### QUOTED TEXT:
— START —

It is possible to enjoy the comfort of a monitor controller without having to raid the piggy bank: the Palmer Monicon is living proof.
A common problem with studio monitors is the lack of volume controller on the front. And even if it is present, it is often impossible to regulate the sound of two speakers simultaneously without leaning dangerously over the desk, when you consider the distance at which both speakers are mounted. And then all the problems that this entails: the jack adapter that rolls across the table and eventually falls behind the desk where 28 more adapters are lying around, the cup of cold coffee that is poured over the audio interface, the audio interface, which causes a short circuit, which blows the fuse, the corner of the table at which you bruise your hips while you grope for the electricity meter… Luckily, there is a simple way to avoid all this: the monitor controller. What is this? It is a small box that is connected between your audio interface and your speakers, so as to give you the option to regulate the volume of the speakers as comfortably as possible. And that’s exactly what Palmer offers you with the Monicon.
Fetch the notebook: let’s check it out!
The reputation of the Palmer company is legendary: a company that specialises in small practical boxes, that cover a wide variety of uses (DIs, splitters, summing devices, etc.). A company that always attaches great importance to offering simple, high-quality products such as this Monicon, which is not an exception and is not lacking in elegance.
Made from a thick, black metal, enhanced by wooden side panels in decorative mahogany style, the Monicon throws its weight into the balance and that’s a good thing, because together with the four non-slip disks on which it rests, this detail ensures that the box does not move away from the place where you have placed it.

— END —

### COLLECTED DATA:
— START —

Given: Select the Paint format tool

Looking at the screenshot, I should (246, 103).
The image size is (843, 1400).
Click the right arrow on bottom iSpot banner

— END —

### BRIEF A:
Using the Palmer Monicon review, decide whether each statement agrees with it: (i) the Monicon has wooden side panels in a decorative mahogany style; (ii) the Monicon rests on three non-slip disks; (iii) a monitor controller is connected between the audio interface and the speakers. For each, answer yes or no and quote the deciding words of the review.
### BRIEF B:
According to the Palmer Monicon review, what is the Monicon's casing made from?
### BRIEF C:
Reproduce the passage of the Palmer Monicon review that opens with the words containing "The reputation of" and closes with "lacking in elegance.".

### COMPLETE ANSWER A:
(i) Yes: "enhanced by wooden side panels in decorative mahogany style"
(ii) No: "together with the four non-slip disks on which it rests"
(iii) Yes: "It is a small box that is connected between your audio interface and your speakers"

### COMPLETE ANSWER B:
A thick, black metal.

### COMPLETE ANSWER C:
The reputation of the Palmer company is legendary: a company that specialises in small practical boxes, that cover a wide variety of uses (DIs, splitters, summing devices, etc.). A company that always attaches great importance to offering simple, high-quality products such as this Monicon, which is not an exception and is not lacking in elegance.